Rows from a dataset
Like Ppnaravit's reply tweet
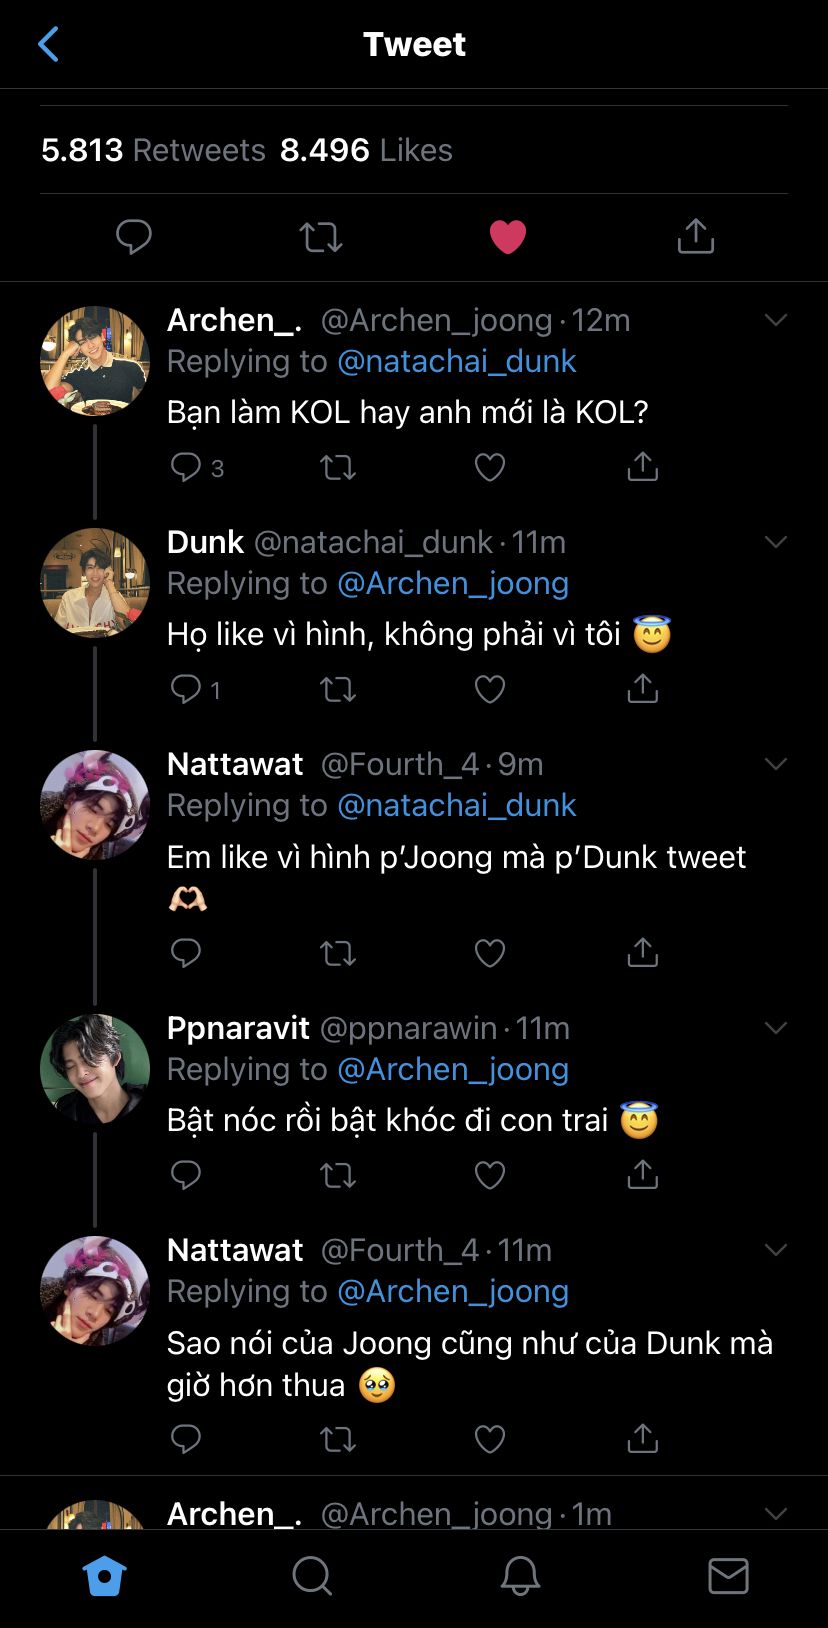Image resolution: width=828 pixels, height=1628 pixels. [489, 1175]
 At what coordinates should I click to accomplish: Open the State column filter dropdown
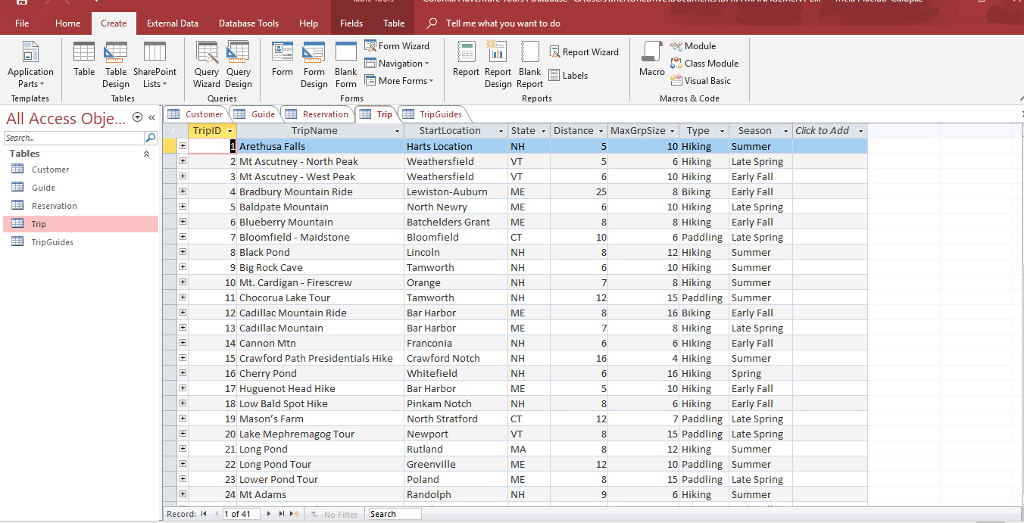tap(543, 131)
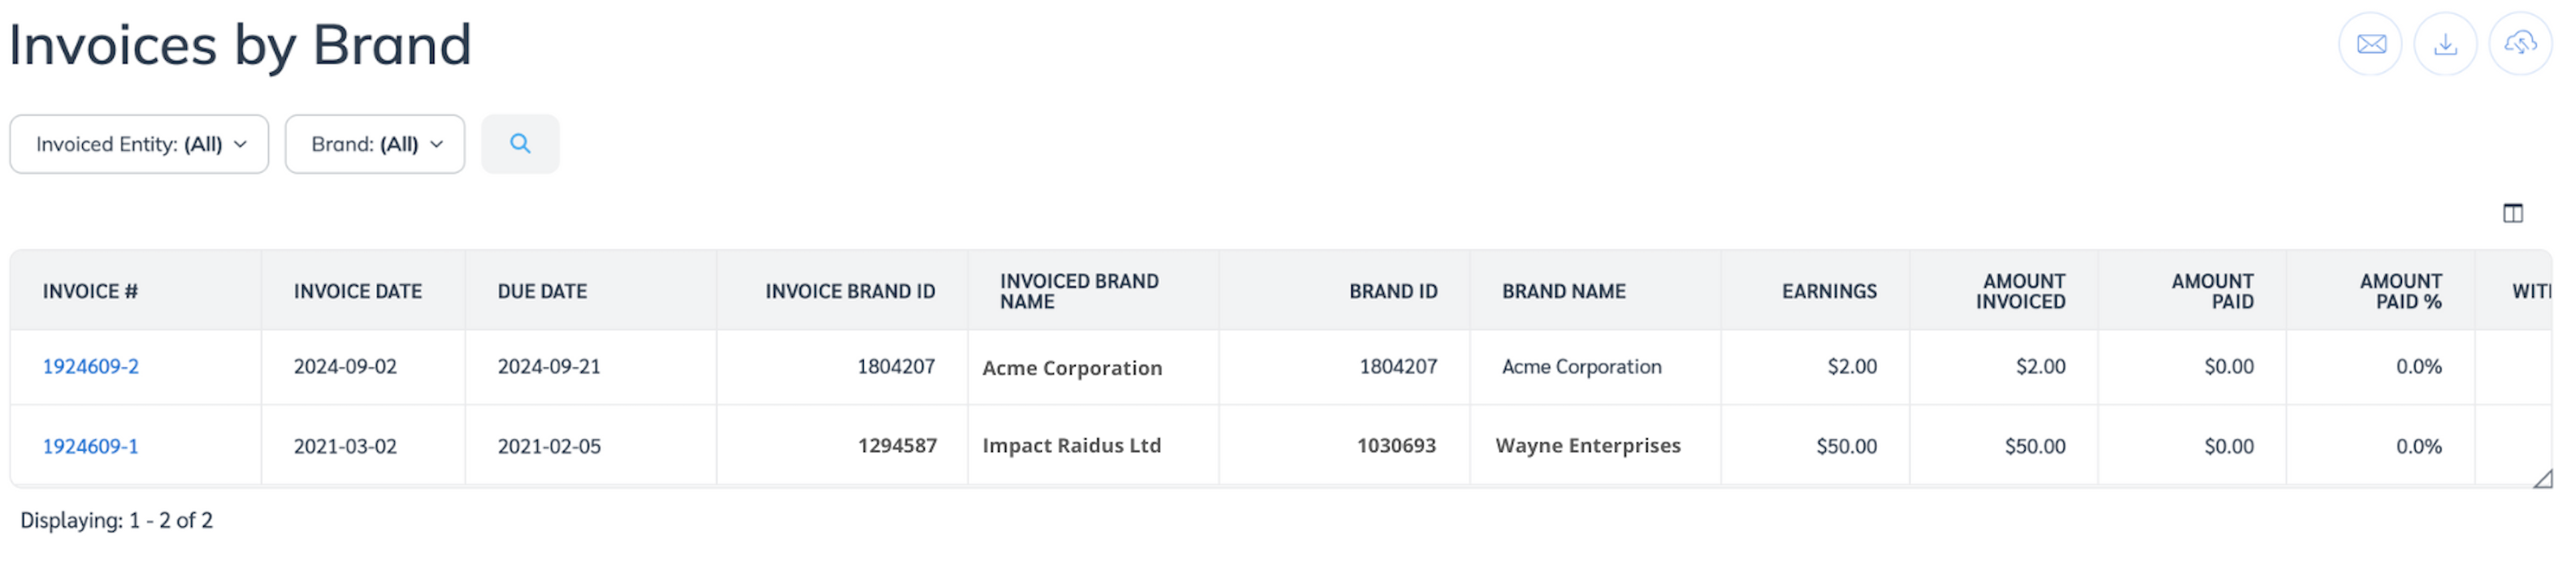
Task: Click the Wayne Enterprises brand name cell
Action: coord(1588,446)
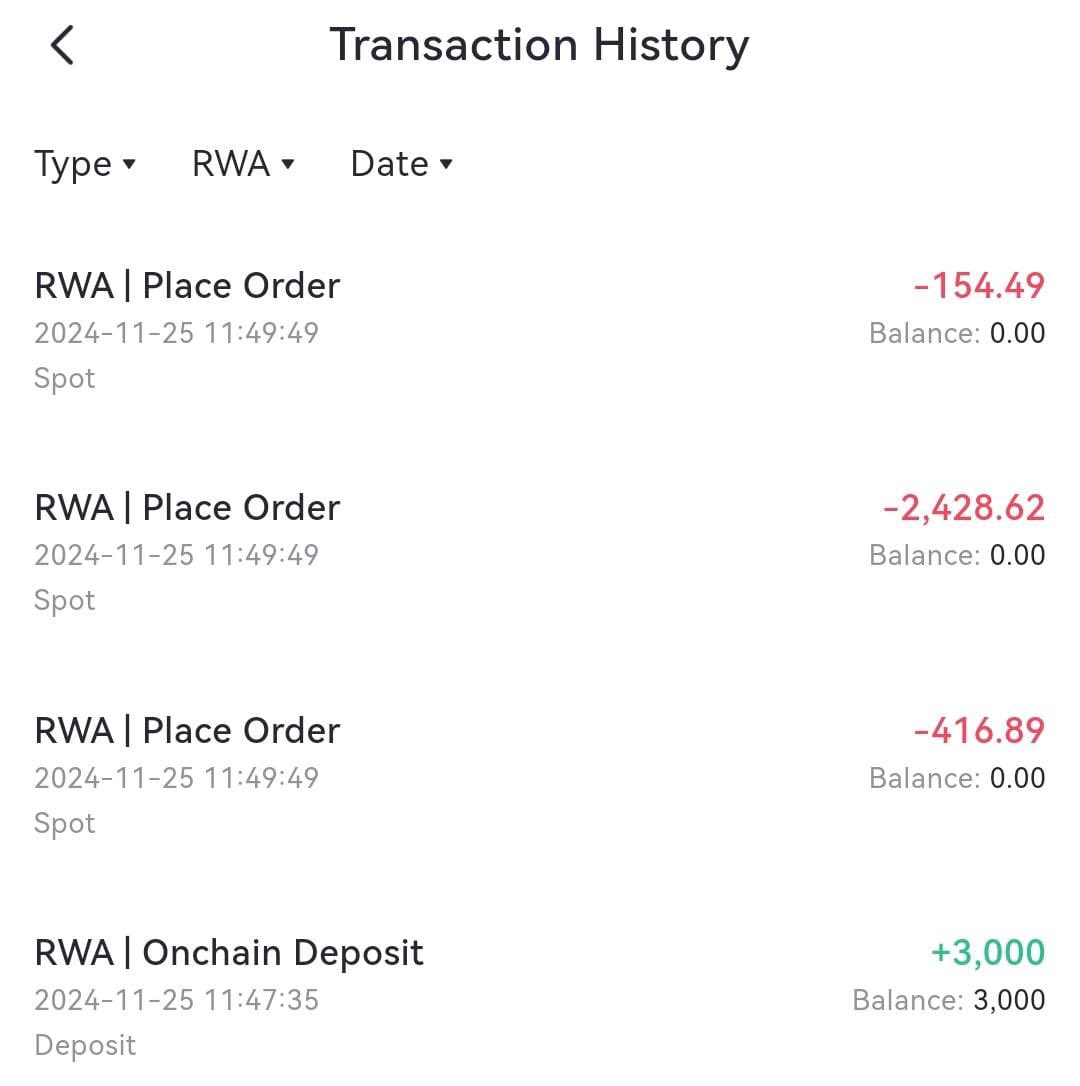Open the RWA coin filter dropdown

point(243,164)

| Short task |
Reproduce the material word for word, beginning at the line that contains "At what coordinates" and stopping after the last line of the material. Leave the pictures out of your answer.

| Exercise solution |
 At what coordinates should I click to accomplish: Open the State column filter dropdown
tap(543, 131)
Task: Click the Wayne Enterprises brand name cell
Action: coord(1588,446)
Open the RWA coin filter dropdown

point(243,164)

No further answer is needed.